• _Task requirements_
1 > Copy everything in the Dandelions post from "In Hawaii, many" down to "called corn rows.".
2 > Does the Dandelions post agree with each of these statements? (a) The writer paid $500 for the Oldsmobile. (b) Molly accepted the car as a Christmas gift. (c) Coconut was one of the canoe plants. For each, answer yes or no and quote the words from the post that settle it.

• _Exercise passage_
----------

SWF BLOG
Dandelions
By Rebecca Sornson
It’s been just over a month since I arrived at Salt Water Farm. I came on April Fool’s Day, driving up from Connecticut in my little green Oldsmobile Achieva, which I bought for $500 when I returned to the States after farming for a time in the Virgin Islands. My almost-sixteen-year-old sister, Molly, refuses to ride in it, claiming it to be far too hideous. I offered to give it to her for Christmas. She said she’d rather walk.
Several days before I drove to Maine, I flew to Connecticut from Hawaii where I had been taking an ethnobotany class. Ethnobotany is the study of how plants affect people and how people affect plants. Since we all eat plants, wear plants, build stuff from plants, and make medicine out of plants, ethnobotany is relevant and wildly interesting if you ask a plant geek like me.
In Hawaii, many of the important plants used for food, fiber, medicine, and fuel were brought by Polynesian explorers. These plants included banana, coconut, yam, and cassava. They were called canoe plants because they were brought on the beautiful double hulled canoes that the Polynesians sailed to Hawaii. These Polynesian explorers were not unique in toting along their survival plants. For most of human history, whenever we have traveled somewhere new, we have brought along the seeds of plants which will hopefully help us survive in our new environment. Africans, in the process of being captured and forced into ships bound for the Americas, would braid seeds into their hair and thus these braids became called corn rows.
I brought a bag full of seeds in my Oldsmobile but mostly just because I couldn’t resist the charm of the Comstock Ferre Seed Company in Wethersfield, CT. I knew that I didn’t need to bring seeds to Maine to survive. My survival plants were already there, brought along by my European ancestors in the 1600s and 1700s. Sure enough, when I arrived, the first plant that I met was a pretty spring ephemeral called coltsfoot. A classic lung medicine, the coltsfoot leaf was etched on the door of European apothecaries to let people know that there was medicine inside.

----------

• _Dataset_

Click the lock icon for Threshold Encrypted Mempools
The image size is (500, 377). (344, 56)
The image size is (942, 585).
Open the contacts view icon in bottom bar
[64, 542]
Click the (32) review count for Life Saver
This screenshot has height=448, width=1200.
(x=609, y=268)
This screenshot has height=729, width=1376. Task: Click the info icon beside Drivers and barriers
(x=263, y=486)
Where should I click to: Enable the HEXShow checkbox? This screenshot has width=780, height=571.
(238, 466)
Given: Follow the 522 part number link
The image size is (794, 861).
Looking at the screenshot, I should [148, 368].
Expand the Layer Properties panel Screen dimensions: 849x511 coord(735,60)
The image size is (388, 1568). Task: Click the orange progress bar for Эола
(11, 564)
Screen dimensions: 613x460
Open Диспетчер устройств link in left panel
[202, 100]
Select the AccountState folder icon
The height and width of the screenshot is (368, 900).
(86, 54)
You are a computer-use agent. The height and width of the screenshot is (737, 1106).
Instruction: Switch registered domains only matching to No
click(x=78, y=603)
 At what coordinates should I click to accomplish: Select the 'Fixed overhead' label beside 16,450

----------

• _Expected results_
1 >
In Hawaii, many of the important plants used for food, fiber, medicine, and fuel were brought by Polynesian explorers. These plants included banana, coconut, yam, and cassava. They were called canoe plants because they were brought on the beautiful double hulled canoes that the Polynesians sailed to Hawaii. These Polynesian explorers were not unique in toting along their survival plants. For most of human history, whenever we have traveled somewhere new, we have brought along the seeds of plants which will hopefully help us survive in our new environment. Africans, in the process of being captured and forced into ships bound for the Americas, would braid seeds into their hair and thus these braids became called corn rows.

2 >
(a) Yes: "which I bought for $500"
(b) No: "She said she’d rather walk."
(c) Yes: "These plants included banana, coconut, yam, and cassava."